It occurs because of inability of the newborn to adequately metabolize and excrete chloramphenicol. At higher concentration, chloramphenicol blocks electron transport in the liver, myocardium and skeletal muscle, resulting in the above symptoms. It should be avoided in neonates, and even if given, dose should be ~ 25 mg/kg/day.

 

Interactions Chloramphenicol inhibits metabolism of tolbutamide, chlorpropamide, warfarin, cyclophosphamide and phenytoin. Toxicity can occur if dose adjustments are not done. Phenobarbitone, phenytoin, rifampin enhance chloramphenicol metabolism reduce its concentration failure of therapy may occur.

 

Being bacteriostatic, chloramphenicol can antagonize the cidal action of βlactams/ aminoglycosides on certain bacteria.

 

Uses

 

Because of serious (though rare) bone marrow toxicity:

 

1.   Never use chloramphenicol for minor infections or those of undefined etiology.

Extracted data:
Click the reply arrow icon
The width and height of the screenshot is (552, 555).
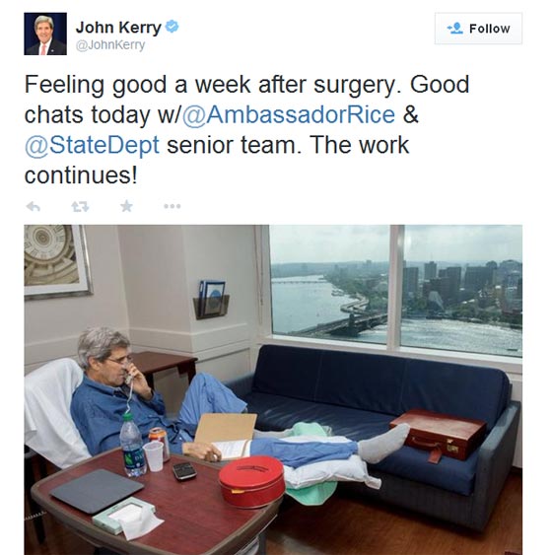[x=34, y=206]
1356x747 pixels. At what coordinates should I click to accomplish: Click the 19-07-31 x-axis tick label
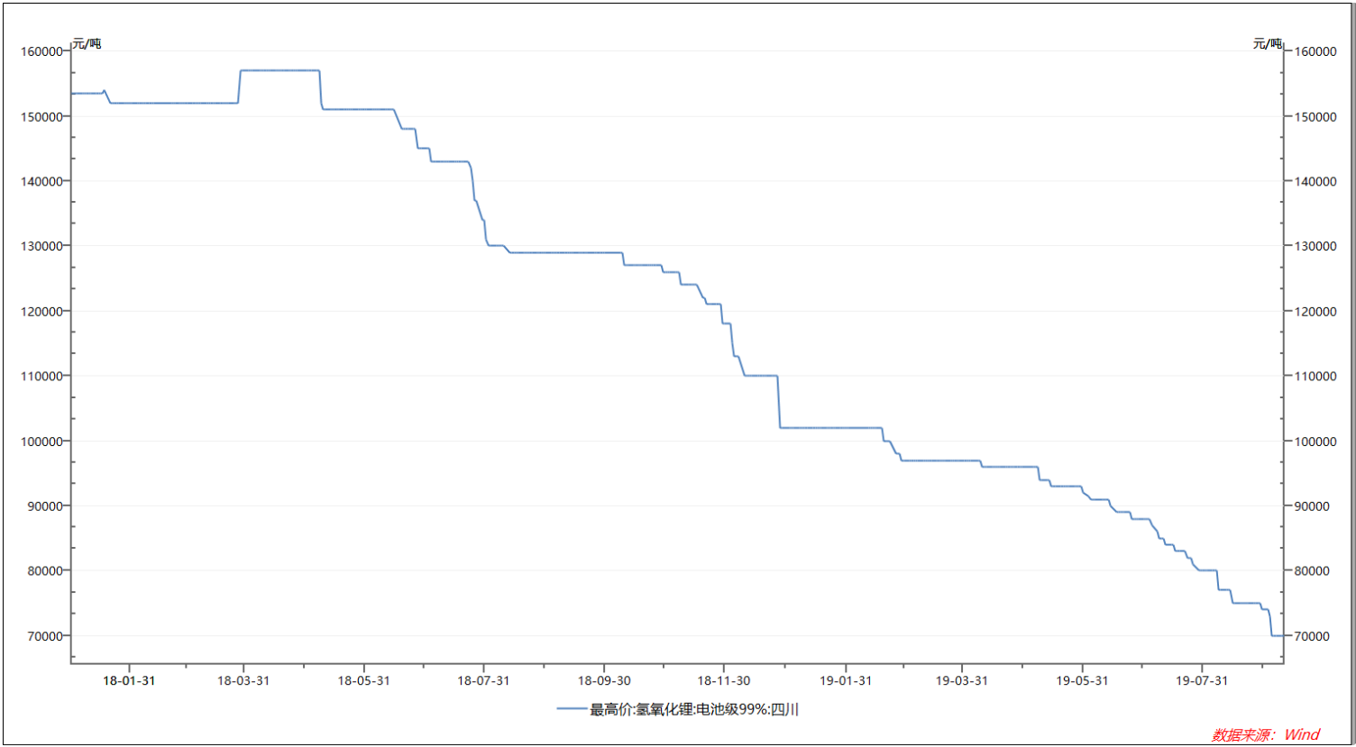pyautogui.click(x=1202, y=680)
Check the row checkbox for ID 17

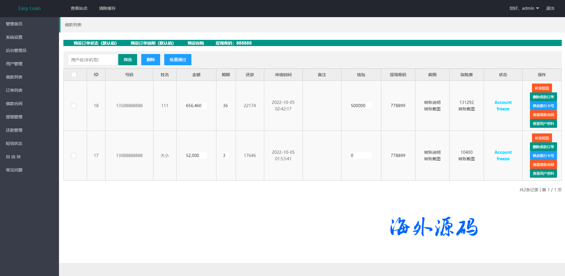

Parts of the exercise:
a. Copy everything in the chloramphenicol passage from "Interactions Chloramphenicol inhibits" down to "on certain bacteria.".
b. Answer these about the chloramphenicol passage:
(i) What daily dose does the passage give for chloramphenicol in neonates if it is given at all?
(ii) Which three drugs enhance chloramphenicol metabolism?
(iii) Because chloramphenicol is bacteriostatic, the cidal action of which drugs can it antagonize?
c. Go on with the chloramphenicol passage from its last line.

Expected responses:
a.
Interactions Chloramphenicol inhibits metabolism of tolbutamide, chlorpropamide, warfarin, cyclophosphamide and phenytoin. Toxicity can occur if dose adjustments are not done. Phenobarbitone, phenytoin, rifampin enhance chloramphenicol metabolism reduce its concentration failure of therapy may occur.

 

Being bacteriostatic, chloramphenicol can antagonize the cidal action of βlactams/ aminoglycosides on certain bacteria.

b.
(i) About 25 mg/kg/day.
(ii) Phenobarbitone, phenytoin and rifampin.
(iii) βlactams/aminoglycosides, on certain bacteria.

c.
2.   Do not use chloramphenicol for infections treatable by other safer antimicrobials.

 

3.   Avoid repeated courses.

 

4. Daily dose not to exceed 2–3 g; duration of therapy to be < 2 weeks, total dose in a course < 28 g.

 

5. Regular blood counts (especially reticulocyte count) may detect dose-related bone marrow toxicity but not the idiosyncratic type.

 

6. Combined formulation of chloramphenicol with any drug meant for internal use is banned in India.

 

Indications Of Chloramphenicol Are:

 

1. Enteric Fever: Chloramphenicol was the first antibiotic and the drug of choice for typhoid fever till the 1980s when resistant S. typhi emerged and spread globally, including most parts of India. As a result, it became clinically unreliable; 50–80% isolates showed in vitro resistance. Many of these are multidrug resistant—not responsive to ampicillin and cotrimoxazole as well. However, few recent reports from certain parts of India indicate return of sensitivity to chloramphenicol. Being orally active and inexpensive, it may be used only if the local strain is known to be sensitive. The dose is 0.5 g 6 hourly (children 50 mg/kg/day) till fever subsides, then 0.25 g 6 hourly for another 5–7 days, because bacteriological cure takes longer.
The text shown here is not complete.